For the initial pilot program, the agency has chosen to target "low-hanging fruit," said Landsman, noting that he suspects the agency hopes no one will notice when the model moves away from items that are easier to deny coverage for to "the kind of healthcare decisions that will lead to life-and-death decisions."

"And that is why this is being called by many, many people 'AI death panels,' because AI is going to make decisions on whether or not somebody gets the healthcare they need, and that decision may lead to that person losing their life," he added.

Ranking member of the full committee Rep. Frank Pallone (D-N.J.) voiced support for the bill, saying that the WISeR model "threatens beneficiaries' access to timely and necessary medical care."

However, Committee Chairman Rep.

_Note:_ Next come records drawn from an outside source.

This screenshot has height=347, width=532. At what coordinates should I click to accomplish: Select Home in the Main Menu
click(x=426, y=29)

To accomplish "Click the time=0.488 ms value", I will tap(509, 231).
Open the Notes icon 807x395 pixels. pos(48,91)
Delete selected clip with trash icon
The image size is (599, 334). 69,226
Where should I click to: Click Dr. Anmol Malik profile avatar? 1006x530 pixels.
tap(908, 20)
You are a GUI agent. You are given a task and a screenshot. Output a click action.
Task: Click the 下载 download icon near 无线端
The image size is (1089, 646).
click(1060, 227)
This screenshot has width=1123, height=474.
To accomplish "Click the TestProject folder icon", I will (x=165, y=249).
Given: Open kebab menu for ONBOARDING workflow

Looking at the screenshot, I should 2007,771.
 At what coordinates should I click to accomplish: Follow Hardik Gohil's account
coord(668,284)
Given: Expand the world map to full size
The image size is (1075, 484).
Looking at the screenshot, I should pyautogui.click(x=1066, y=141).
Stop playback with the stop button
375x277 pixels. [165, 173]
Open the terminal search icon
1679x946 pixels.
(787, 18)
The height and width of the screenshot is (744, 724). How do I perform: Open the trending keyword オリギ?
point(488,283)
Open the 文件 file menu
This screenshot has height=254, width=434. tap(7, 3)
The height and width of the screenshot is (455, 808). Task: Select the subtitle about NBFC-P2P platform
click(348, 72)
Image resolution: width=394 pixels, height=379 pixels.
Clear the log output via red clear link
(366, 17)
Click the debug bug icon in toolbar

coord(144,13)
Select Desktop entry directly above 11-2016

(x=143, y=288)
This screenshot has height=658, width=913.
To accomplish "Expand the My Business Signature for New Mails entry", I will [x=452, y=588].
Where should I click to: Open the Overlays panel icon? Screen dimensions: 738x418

Brett Guthrie (R-Ky.) appeared hesitant to fully endorse Landsman's bill, noting that he met with providers who shared stories of approvals and denials and "from what I could tell, there was little difference."

But "we do have to be concerned about people setting up entities and taking advantage of not having any [prior] authorization whatsoever," he said. "There's ways to fix it. And hopefully ... all of us can work together to figure that out, because we want patients to get the care that they need, that the providers determine they need."

He said that there will be opportunities to discuss these issues when the full committee meets with insurance CEOs on Jan. 22.

Other legislation discussed at the hearing included a bill to extend funding for outreach to seniors and create more transparency around the available benefits in Medicare Advantage plans; a bill to preserve Medicare patients' access to home infusion services; and a bill to ensure better data collection for clinical diagnostic laboratory test costs, with the goal of preventing looming cuts in payment.